- Text extract -
────────

Given a reference of a node in a connected undirected graph, return a deep copy (clone) of the graph. Each node contains a val and a list of its neighbors.

Approach

BFS with a hash map mapping original nodes to their clones. For each node dequeued, iterate its neighbors: clone unseen neighbors, then wire the cloned neighbor into the clone's neighbor list.

When to Use

Graph deep copy — "clone graph", "copy linked structure with cycles". BFS/DFS with a hash map from original to clone prevents revisiting. Also: snapshotting mutable graph state, undo/redo systems.

Complexity

TimeO(V + E)
SpaceO(V)

Source

"""Deep copy an undirected graph.

Problem:
    Given a reference of a node in a connected undirected graph, return
    a deep copy (clone) of the graph. Each node contains a val and a
    list of its neighbors.

────────

- Given exercise a -
Repeat the listing verbatim, from its first line down through the line containing "pyautogui.click(x=548, y=132)", including both ends. Leave the pictures out.

(Stored items)
────────

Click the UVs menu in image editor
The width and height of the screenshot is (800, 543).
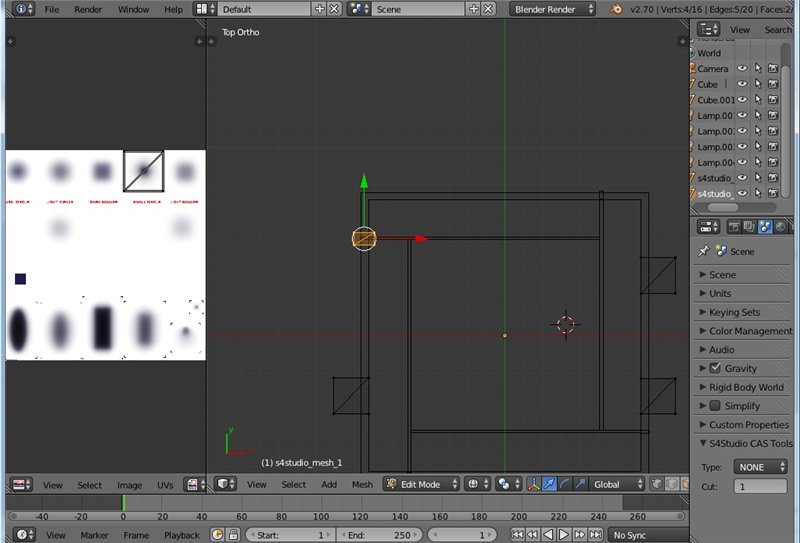[165, 485]
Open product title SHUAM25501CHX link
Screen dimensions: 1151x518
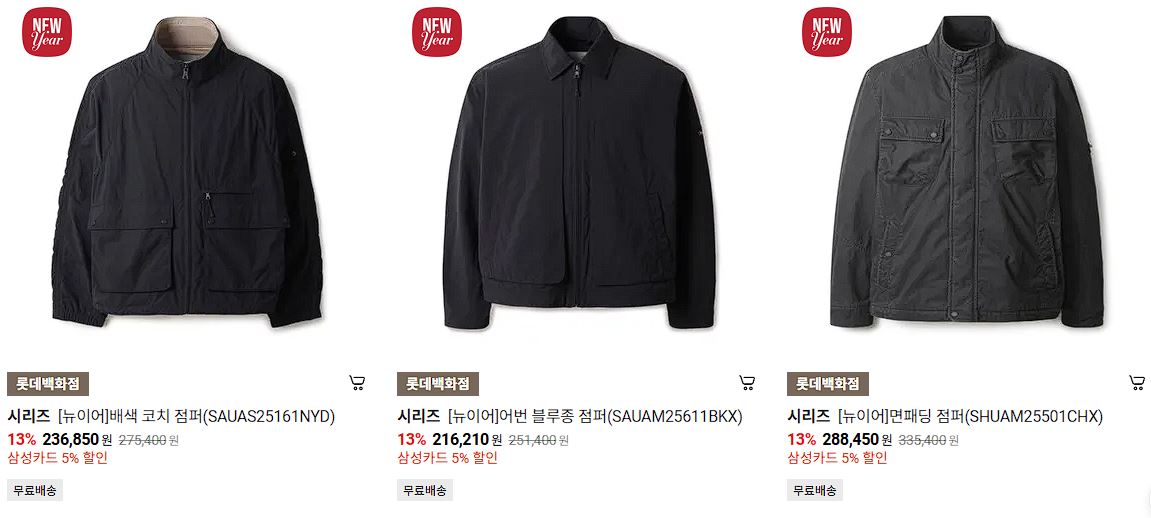click(x=945, y=417)
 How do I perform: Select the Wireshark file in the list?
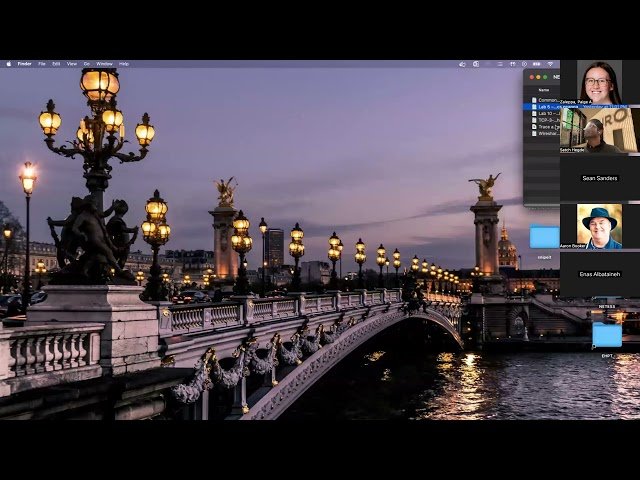pyautogui.click(x=548, y=132)
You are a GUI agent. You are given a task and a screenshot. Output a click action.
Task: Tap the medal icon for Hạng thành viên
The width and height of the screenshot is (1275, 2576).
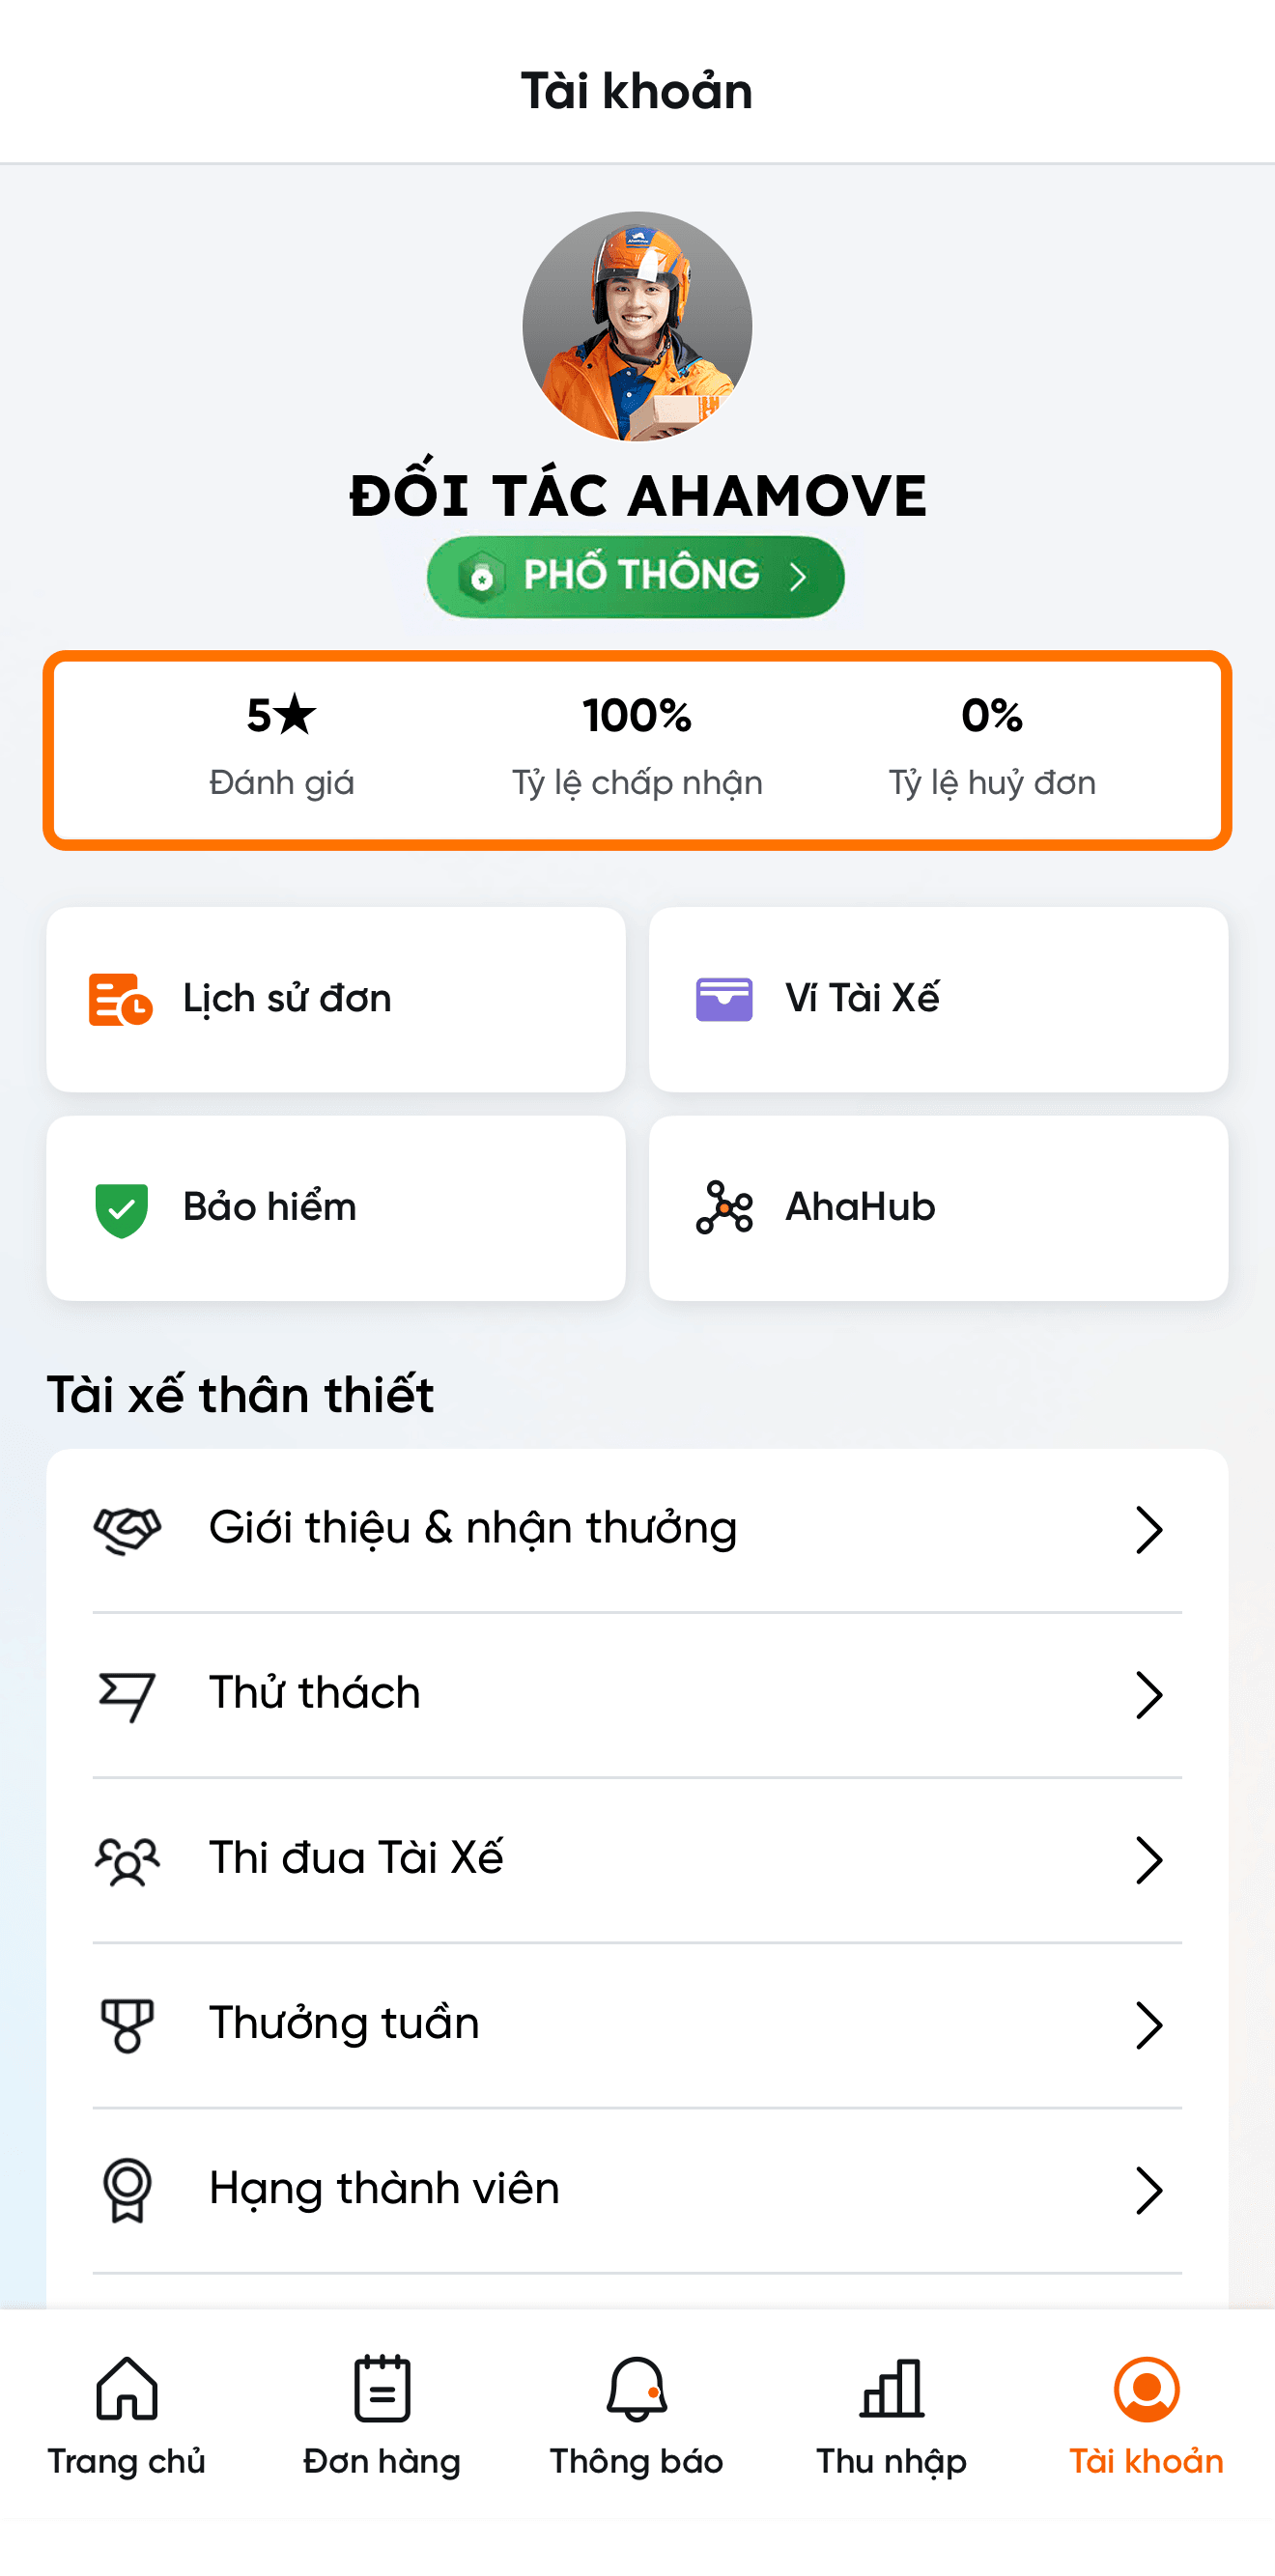coord(127,2190)
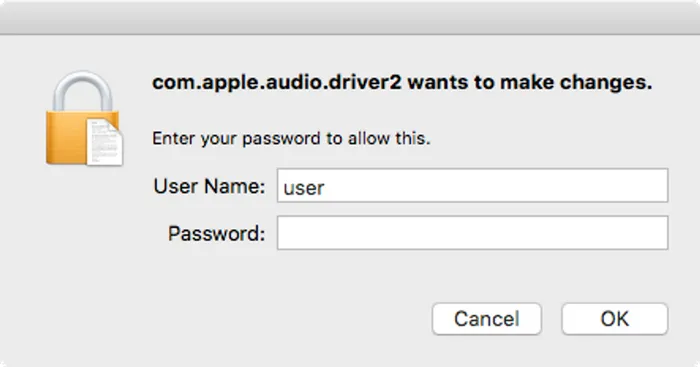Click the bold "wants to make changes" heading
This screenshot has width=700, height=367.
pyautogui.click(x=530, y=82)
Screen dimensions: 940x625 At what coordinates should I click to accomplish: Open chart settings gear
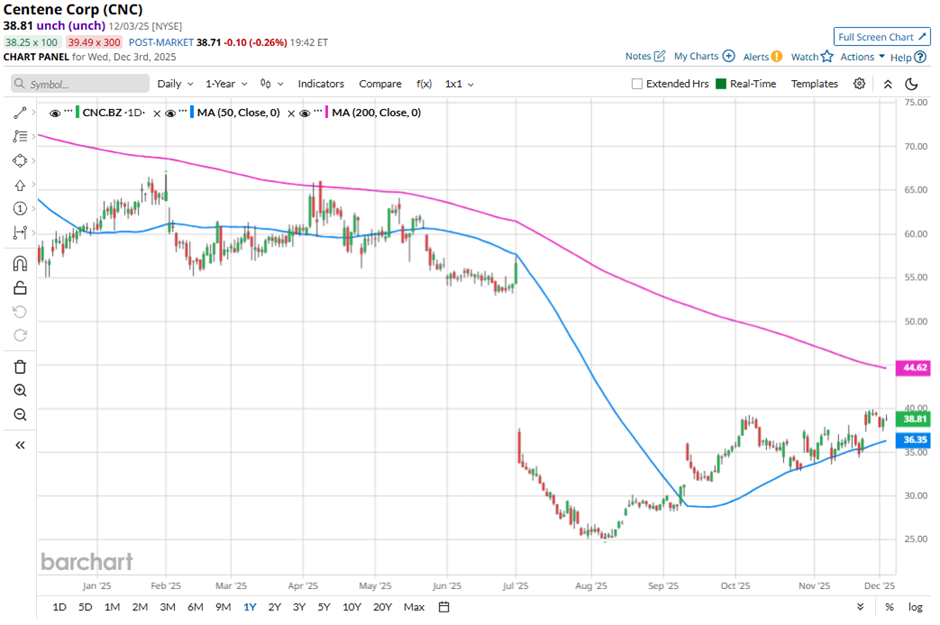point(859,84)
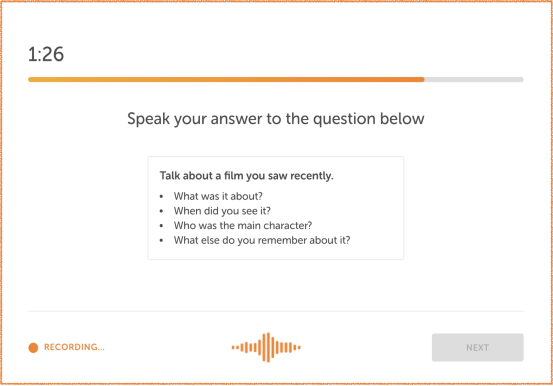Image resolution: width=553 pixels, height=386 pixels.
Task: Click the heading Speak your answer to the question below
Action: click(x=276, y=119)
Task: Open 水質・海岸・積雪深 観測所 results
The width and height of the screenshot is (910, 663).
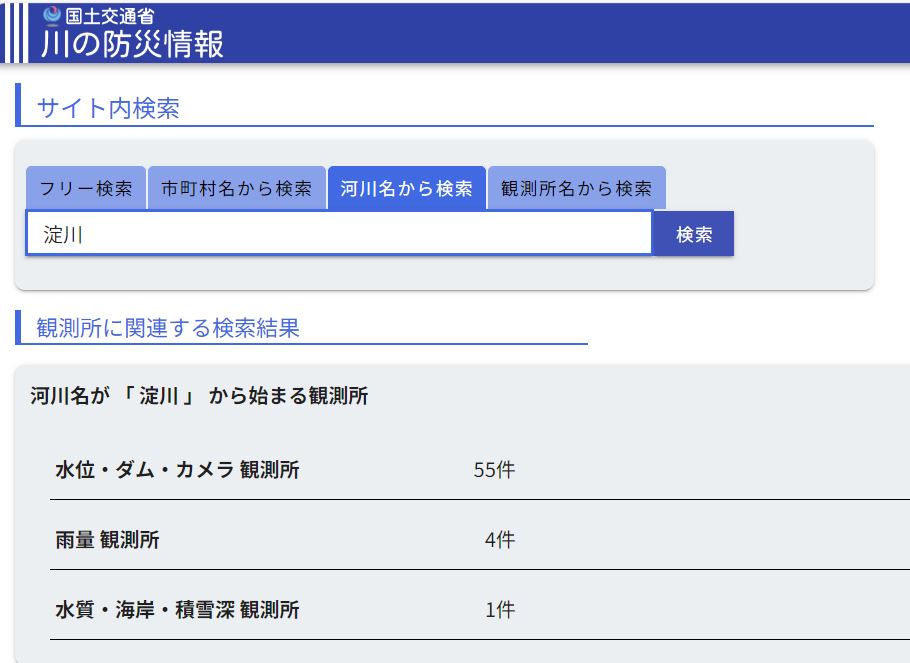Action: pos(177,610)
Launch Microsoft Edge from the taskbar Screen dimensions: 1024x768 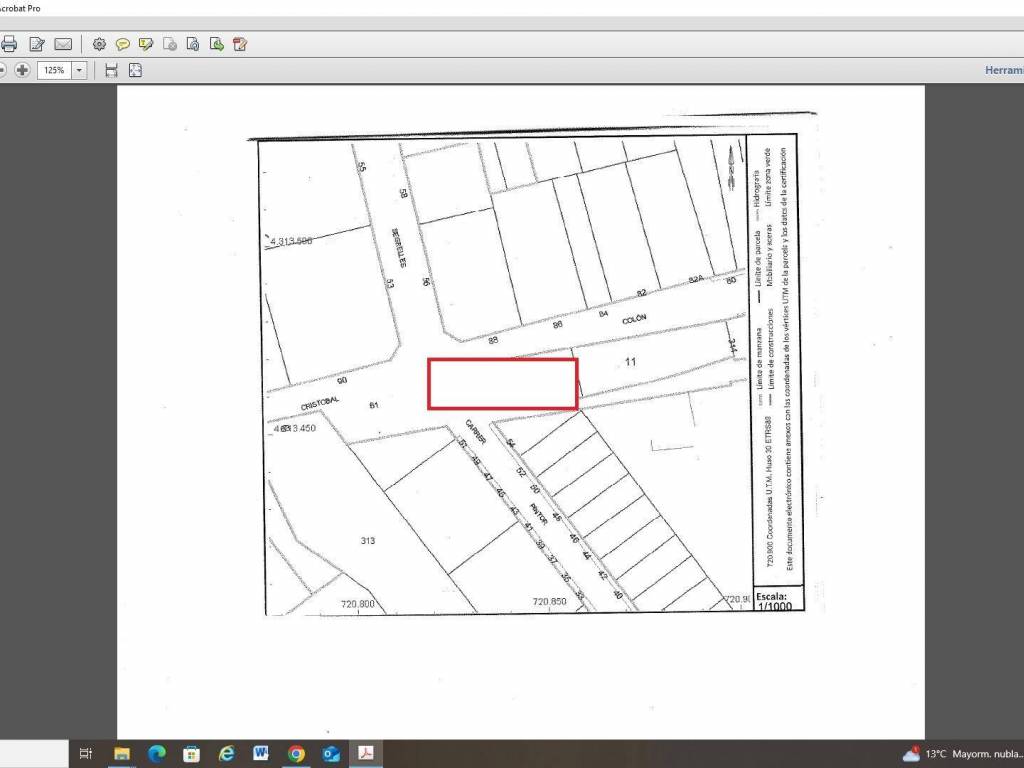click(x=157, y=754)
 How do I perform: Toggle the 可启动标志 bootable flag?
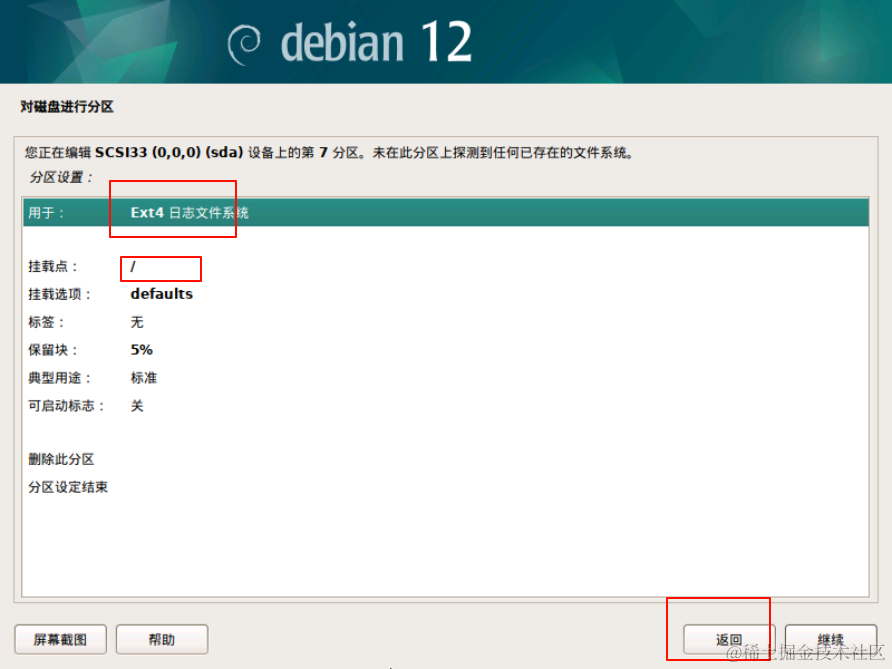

────────

- Given exercise b -
Pick up the graph-cloning write-up at its last line and carry it forward.

- Exercise answer a -
Click the UVs menu in image editor
The width and height of the screenshot is (800, 543).
[165, 485]
Open product title SHUAM25501CHX link
Screen dimensions: 1151x518
click(x=945, y=417)
 How do I perform: Select the Wireshark file in the list?
pyautogui.click(x=548, y=132)

- Exercise answer b -
Approach:
    BFS with a hash map mapping original nodes to their clones. For
    each node dequeued, iterate its neighbors: clone unseen neighbors,
    then wire the cloned neighbor into the clone's neighbor list.

When to use:
    Graph deep copy — "clone graph", "copy linked structure with cycles".
    BFS/DFS with a hash map from original to clone prevents revisiting.
    Also: snapshotting mutable graph state, undo/redo systems.

Complexity:
    Time:  O(V + E)
    Space: O(V)
"""

from collections import deque


class GraphNode:
    """Node in an undirected graph."""

    def __init__(
        self,
        val: int = 0,
        neighbors: list[GraphNode] | None = None,
    ) -> None:
        self.val = val
        self.neighbors: list[GraphNode] = neighbors if neighbors is not None else []

    def __repr__(self) -> str:
        neighbor_vals = [n.val for n in self.neighbors]
        return f"GraphNode({self.val}, neighbors={neighbor_vals})"


def clone_graph(node: GraphNode | None) -> GraphNode | None:
    """Return a deep copy of the graph rooted at *node*.

    >>> n1 = GraphNode(1)
    ... n2 = GraphNode(2)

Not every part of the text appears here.